A New Jacqueline Kennedy Onassis Biopic Is In The Works, So It’s Time To Brush Up On Your American History
Time to start trying to remember everything you learned in high school about American history, kiddos, because a new Jacqueline Kennedy Onassis biopic is in the works, and it’s looking like it’s going to be huge. With Natalie Portman already signed on to play the former First Lady and the recent news that Peter Sarsgaard is in final negotiations to play Robert Kennedy, Jackie is stacking up to be a movie that will go down in history as one of the best. According to Variety, the film follows the first four days after the assassination of John F. Kennedy, with a focus on the First Lady’s life after the tragedy. Word is still out on who will play JFK himself, but considering the film is set in the days after his death, it might end up being a smaller role to fill.
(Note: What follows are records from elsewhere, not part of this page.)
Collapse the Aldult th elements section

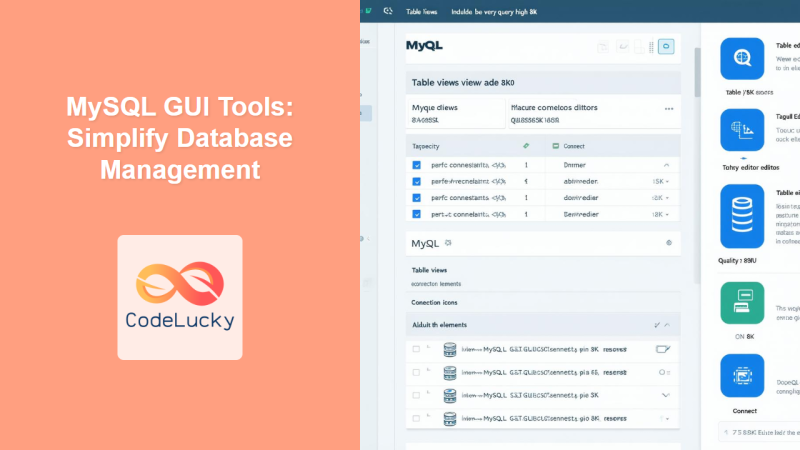pyautogui.click(x=657, y=325)
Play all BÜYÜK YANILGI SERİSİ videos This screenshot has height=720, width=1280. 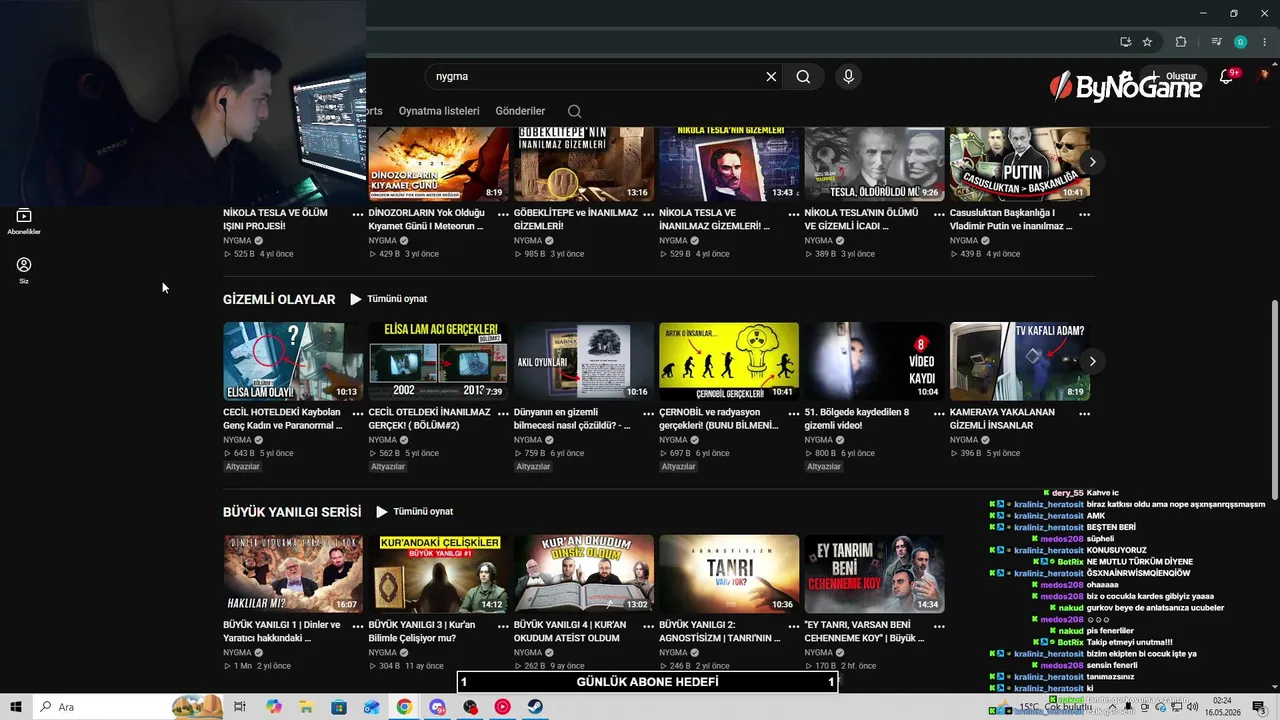point(414,511)
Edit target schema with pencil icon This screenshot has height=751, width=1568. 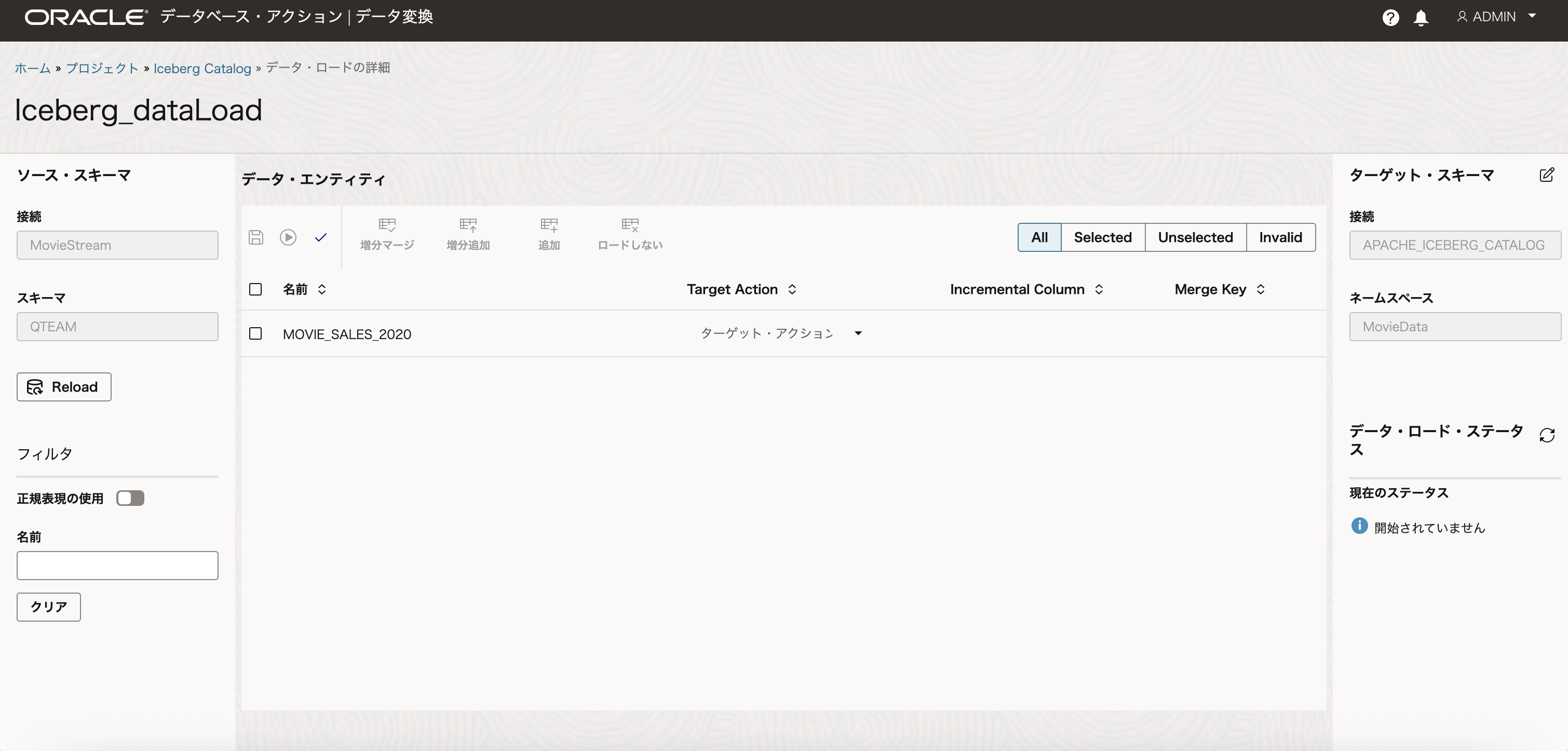1546,176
But just in case you’re already feeling serious exam anxiety trying to remember what actually happened in the days after the 35th president’s death, I’ve compiled a list of important events and details for you to brush up on before heading to the theater.
So put your textbooks away. There’s no need to slave over the notes you made in the margins of your history books when you were 17, or try to decipher the randomly highlighted passages that don’t lead to anything important. Here is everything you need to know about the assassination of President Kennedy.
Time Of Death
John F. Kennedy was assassinated at 12:30 p.m. on Friday, November 22, 1963. He was in Dealey Plaza in Dallas, Texas, in a motorcade with his wife Jacqueline.
JFK’s death stunned the nation. People gathered in the streets, traffic came to a stop in some places, and school children were released early for the day.
Lyndon B. Johnson Sworn In
The vice-president, Lyndon B. Johnson, was riding behind the President in the Dallas motorcade at the time JFK was shot. He was later sworn in as the 36th President of the United States beside Jacqueline Kennedy on their way back to Washington D.C. on Air Force One.
You’ve probably seen the tragic images of JFK’s casket being carried past his young family while his son raises his hand in salute — but before being laid to rest in Arlington National Cemetery, the President’s casket was on display in the Capital for hundreds of thousands of mourners to see.
It took 10 months to rule that Lee Harvey Oswald was guilty of the murder of the 35th President of the United States, and that he had acted alone.
Some people think it was the mafia, others the CIA — but the Justice Department stated that there was no persuasive evidence that supported any of the conspiracy theories surrounding the murder.
So there you have it. The day that rocked the nation in one easy-to-read place. You can thank me later — in Junior Mints and popcorn, please.